The Great British Baking Show, the reality competition that airs on Netflix and PBS, just concluded Bread Week. One of the week's challenges — rainbow-colored bagels — turned out to be too difficult to pull off for most contestants (via AV Club). The segment also left a bad taste in the mouths of many viewers, especially in the LGBTQ+ community. Paul Hollywood, longtime judge on the show, said the rainbow represented the British National Health Service, or NHS. While he acknowledged that the rainbow symbol "originated in the States," he said nothing of how the rainbow has become an international symbol of LGBTQ+ pride and support. When he told his fellow judge Prue Leith, "I think it represents the NHS," she responded, "Well, it does now" (via MailOnline).

That's exactly why members of the LGBTQ+ community are upset. British broadcast regulator Ofcom received 18 complaints about Hollywood associating the rainbow with NHS rather than the LGBTQ+ community, according to MailOnline. Hollywood's statement seemed to reflect the attitudes of older, more conservative-minded people in the UK, who have decided it's OK to fly the rainbow flag because now it represents the NHS — and not gay pride.

Some in the UK who fly the rainbow flag won't acknowledge its roots

At one time it took a lot of courage to fly a flag that represents people who identify as gay, lesbian, bisexual, transgender, or queer. During the COVID-19 pandemic, the meaning of the rainbow has morphed in the UK to represent the NHS. People who say they do not value the LGBTQ+ cause are now happy to show a rainbow in their window or fly the flag because the NHS has done a good job controlling the pandemic (via Forbes). As @J3Lyon explained in a Twitter thread, his grandfather displays a rainbow flag on his front lawn and insists it's an NHS flag. "My grandad who is a staunch 'I've got nothing against them, but I don't want to know about it' has put this up out front and refuses to accept it's an LGBT pride flag."

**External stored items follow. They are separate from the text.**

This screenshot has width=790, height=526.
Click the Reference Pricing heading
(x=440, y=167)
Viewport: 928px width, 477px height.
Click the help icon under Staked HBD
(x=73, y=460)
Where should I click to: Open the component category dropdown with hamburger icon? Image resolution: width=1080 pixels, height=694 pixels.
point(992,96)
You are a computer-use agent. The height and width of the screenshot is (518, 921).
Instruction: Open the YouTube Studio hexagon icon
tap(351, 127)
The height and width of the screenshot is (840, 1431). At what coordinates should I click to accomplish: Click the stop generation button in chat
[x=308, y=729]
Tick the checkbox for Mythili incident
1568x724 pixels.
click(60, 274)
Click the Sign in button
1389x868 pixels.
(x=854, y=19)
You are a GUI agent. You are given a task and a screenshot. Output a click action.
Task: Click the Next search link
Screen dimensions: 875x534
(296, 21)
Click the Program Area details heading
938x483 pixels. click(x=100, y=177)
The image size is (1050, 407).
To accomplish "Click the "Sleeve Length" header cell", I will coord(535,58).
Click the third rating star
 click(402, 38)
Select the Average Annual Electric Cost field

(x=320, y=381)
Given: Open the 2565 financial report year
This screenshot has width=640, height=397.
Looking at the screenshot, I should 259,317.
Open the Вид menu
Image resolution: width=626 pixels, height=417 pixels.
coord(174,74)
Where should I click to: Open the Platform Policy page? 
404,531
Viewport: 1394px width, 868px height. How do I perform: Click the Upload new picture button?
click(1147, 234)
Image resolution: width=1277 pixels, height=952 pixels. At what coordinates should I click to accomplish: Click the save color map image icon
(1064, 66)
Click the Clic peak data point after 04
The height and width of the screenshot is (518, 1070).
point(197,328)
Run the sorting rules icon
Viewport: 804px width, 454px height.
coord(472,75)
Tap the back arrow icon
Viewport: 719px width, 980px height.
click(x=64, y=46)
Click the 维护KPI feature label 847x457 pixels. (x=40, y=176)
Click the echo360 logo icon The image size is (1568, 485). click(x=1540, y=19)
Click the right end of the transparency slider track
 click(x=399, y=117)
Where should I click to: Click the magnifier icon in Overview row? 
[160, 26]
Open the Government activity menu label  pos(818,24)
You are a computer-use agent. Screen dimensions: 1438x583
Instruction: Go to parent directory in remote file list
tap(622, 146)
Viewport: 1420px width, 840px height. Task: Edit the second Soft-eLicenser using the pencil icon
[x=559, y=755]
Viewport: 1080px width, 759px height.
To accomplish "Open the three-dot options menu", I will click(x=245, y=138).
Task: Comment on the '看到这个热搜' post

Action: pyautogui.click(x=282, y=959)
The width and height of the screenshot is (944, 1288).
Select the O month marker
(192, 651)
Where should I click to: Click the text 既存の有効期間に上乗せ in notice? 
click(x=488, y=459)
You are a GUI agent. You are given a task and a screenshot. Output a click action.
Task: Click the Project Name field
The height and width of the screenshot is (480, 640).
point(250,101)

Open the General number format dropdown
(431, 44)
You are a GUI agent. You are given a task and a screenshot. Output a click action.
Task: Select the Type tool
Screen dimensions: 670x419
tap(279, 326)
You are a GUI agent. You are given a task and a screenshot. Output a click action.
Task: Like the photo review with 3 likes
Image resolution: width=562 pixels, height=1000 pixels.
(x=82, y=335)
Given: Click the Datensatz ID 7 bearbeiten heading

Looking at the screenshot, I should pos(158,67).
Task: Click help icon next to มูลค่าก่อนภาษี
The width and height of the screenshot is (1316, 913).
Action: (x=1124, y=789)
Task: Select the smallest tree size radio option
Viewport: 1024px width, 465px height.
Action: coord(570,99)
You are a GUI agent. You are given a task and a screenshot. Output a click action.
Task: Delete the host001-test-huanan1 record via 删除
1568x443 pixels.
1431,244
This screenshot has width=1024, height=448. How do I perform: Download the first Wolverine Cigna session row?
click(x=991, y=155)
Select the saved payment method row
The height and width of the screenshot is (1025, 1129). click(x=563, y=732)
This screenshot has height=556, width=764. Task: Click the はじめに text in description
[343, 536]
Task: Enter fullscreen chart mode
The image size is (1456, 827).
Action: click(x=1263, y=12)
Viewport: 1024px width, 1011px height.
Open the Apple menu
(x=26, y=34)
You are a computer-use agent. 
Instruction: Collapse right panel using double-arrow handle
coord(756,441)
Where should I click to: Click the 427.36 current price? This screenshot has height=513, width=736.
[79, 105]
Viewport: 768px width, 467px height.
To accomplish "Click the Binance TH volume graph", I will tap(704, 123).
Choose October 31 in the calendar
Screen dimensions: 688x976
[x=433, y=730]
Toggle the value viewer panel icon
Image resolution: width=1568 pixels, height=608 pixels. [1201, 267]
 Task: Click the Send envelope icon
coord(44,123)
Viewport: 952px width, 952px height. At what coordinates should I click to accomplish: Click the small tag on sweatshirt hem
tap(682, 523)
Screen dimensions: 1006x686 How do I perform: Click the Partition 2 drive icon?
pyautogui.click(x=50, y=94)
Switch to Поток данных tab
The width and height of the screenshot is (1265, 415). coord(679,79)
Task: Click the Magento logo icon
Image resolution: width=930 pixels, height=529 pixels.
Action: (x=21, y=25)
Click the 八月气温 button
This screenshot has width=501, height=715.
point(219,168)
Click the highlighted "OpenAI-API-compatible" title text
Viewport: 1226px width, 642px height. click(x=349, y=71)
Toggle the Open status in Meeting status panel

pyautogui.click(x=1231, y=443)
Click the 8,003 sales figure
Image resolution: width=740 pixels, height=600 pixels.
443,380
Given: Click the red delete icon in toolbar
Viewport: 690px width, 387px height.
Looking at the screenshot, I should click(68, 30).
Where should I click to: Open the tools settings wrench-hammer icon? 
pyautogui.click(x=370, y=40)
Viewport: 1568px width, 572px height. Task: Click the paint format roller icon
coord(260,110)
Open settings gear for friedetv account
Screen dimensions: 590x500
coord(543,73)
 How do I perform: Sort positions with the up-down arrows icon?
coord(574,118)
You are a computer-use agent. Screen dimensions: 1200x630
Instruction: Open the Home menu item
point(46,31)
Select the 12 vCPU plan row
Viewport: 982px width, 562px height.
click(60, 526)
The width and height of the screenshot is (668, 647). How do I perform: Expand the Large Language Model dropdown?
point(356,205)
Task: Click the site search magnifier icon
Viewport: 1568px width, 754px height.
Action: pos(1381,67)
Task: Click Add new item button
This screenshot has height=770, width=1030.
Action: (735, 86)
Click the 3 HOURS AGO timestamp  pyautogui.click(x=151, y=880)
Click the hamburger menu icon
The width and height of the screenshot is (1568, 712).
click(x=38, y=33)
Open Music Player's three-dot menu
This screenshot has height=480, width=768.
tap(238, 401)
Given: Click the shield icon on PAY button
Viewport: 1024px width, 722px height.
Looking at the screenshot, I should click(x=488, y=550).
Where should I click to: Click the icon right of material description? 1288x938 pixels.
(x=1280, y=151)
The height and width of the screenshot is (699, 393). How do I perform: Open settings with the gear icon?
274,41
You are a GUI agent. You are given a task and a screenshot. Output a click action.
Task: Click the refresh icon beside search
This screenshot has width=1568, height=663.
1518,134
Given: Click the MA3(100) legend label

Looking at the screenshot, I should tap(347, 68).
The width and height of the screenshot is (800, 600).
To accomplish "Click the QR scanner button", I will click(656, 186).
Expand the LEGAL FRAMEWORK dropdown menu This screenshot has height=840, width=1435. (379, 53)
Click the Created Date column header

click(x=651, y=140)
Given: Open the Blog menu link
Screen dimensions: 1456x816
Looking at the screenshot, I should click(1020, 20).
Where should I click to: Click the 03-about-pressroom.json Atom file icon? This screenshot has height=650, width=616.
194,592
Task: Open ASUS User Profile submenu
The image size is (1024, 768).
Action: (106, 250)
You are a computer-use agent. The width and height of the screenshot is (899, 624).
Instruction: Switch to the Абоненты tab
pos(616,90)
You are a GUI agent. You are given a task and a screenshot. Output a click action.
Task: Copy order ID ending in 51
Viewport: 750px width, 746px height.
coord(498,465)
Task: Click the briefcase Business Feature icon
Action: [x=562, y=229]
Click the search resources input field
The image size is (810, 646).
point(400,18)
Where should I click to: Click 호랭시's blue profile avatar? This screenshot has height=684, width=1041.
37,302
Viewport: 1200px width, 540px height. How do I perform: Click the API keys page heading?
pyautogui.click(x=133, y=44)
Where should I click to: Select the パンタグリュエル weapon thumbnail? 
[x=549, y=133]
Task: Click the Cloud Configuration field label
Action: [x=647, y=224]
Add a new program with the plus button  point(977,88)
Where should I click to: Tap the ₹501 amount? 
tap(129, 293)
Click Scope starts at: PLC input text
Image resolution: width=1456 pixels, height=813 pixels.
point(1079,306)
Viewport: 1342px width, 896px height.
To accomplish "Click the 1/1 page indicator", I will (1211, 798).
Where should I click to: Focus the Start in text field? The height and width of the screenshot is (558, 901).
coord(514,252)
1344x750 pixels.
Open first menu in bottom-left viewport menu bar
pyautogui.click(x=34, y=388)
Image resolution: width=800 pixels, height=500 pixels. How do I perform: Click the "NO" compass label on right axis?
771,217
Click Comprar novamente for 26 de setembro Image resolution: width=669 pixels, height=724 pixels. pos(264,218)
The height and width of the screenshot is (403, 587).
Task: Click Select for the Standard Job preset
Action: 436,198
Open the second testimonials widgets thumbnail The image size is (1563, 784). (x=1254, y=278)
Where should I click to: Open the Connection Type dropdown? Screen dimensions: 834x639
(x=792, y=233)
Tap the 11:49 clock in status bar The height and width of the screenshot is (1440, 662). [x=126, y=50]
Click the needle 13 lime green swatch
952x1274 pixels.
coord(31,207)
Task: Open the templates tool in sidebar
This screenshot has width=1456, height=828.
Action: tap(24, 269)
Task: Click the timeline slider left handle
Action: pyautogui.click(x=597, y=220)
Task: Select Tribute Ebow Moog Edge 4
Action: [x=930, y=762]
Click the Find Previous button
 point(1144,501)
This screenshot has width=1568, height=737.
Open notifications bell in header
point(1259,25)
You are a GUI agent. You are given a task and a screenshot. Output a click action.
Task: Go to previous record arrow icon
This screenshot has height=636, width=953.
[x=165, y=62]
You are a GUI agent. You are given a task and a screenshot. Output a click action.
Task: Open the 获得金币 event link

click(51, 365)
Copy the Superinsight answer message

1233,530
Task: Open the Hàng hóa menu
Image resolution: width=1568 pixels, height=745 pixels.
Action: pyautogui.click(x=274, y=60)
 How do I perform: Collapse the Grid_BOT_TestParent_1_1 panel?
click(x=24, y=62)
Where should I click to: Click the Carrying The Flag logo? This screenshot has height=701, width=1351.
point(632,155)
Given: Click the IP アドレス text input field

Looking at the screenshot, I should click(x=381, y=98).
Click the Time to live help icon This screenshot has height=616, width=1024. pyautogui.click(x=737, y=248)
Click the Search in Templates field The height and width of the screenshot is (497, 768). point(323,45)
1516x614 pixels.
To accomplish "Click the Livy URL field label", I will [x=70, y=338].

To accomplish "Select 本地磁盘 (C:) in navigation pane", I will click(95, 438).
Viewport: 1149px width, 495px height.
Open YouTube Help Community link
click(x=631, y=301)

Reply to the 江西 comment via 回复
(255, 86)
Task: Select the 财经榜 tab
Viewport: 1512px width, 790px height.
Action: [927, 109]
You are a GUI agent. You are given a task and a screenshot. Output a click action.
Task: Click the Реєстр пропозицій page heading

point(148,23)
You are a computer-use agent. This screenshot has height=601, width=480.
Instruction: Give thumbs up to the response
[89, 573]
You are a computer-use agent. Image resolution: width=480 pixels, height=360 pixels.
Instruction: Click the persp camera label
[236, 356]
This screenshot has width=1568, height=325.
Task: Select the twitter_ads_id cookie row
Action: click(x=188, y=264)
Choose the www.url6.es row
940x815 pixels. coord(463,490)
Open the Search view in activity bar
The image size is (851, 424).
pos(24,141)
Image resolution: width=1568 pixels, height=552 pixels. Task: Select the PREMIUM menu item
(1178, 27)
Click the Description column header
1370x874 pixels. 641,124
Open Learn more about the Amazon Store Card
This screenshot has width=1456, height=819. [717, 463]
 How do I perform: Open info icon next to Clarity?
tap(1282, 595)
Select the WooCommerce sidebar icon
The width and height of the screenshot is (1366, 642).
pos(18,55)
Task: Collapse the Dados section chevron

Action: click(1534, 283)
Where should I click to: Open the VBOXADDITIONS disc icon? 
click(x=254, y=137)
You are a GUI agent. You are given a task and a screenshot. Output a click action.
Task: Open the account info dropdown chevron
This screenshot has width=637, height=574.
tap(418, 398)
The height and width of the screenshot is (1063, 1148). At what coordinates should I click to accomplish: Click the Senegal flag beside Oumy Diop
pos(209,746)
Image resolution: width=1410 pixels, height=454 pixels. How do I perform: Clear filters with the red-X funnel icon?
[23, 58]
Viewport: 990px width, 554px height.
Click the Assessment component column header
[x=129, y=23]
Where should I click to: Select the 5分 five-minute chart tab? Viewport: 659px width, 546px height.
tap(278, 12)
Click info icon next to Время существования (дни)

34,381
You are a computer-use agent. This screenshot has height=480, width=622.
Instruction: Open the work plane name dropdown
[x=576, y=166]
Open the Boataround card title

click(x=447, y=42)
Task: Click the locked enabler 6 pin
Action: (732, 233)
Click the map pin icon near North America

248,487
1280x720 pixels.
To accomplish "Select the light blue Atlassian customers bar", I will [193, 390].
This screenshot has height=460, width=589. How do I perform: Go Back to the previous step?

While some people on Twitter don't see any problem with repurposing the rainbow symbol, people in the LGBTQ+ community say they feel threatened. "We've fought so long for a place in the world. I feel that this has weakened our power and stance within the country and world," Twitter user Chuck Deer told Forbes. "There are many other ways to show your support for the NHS rather than using a symbol that has an alternate meaning for a large portion of the population."

The NHS adopted the rainbow to show LGBTQ+ support

The rainbow has come to be associated with the NHS during the pandemic because Britain's health secretary has been wearing the pin during COVID briefings on TV (via Decider). Ironically, NHS staff started wearing rainbow pins in 2018 to show more support to the LGBTQ+ community. As NHS explains on Twitter, the rainbow pin is meant to send a message to patients: "I am a good person to talk to about LGBT+ issues and I will do my best to help you if you need it." The NHS website mentions a survey from 2018 showing that some LGBTQ+ patients aren't getting health care because they fear discrimination.

Concern among members of the LGBTQ+ community that their flag is being repurposed by people who don't support their cause is about more than a symbol. LGBTQ+ rights are under political threat during the pandemic, according to Forbes. The problem has become big enough that the United Nations is asking member countries not to use the pandemic as an excuse to take away this group's rights.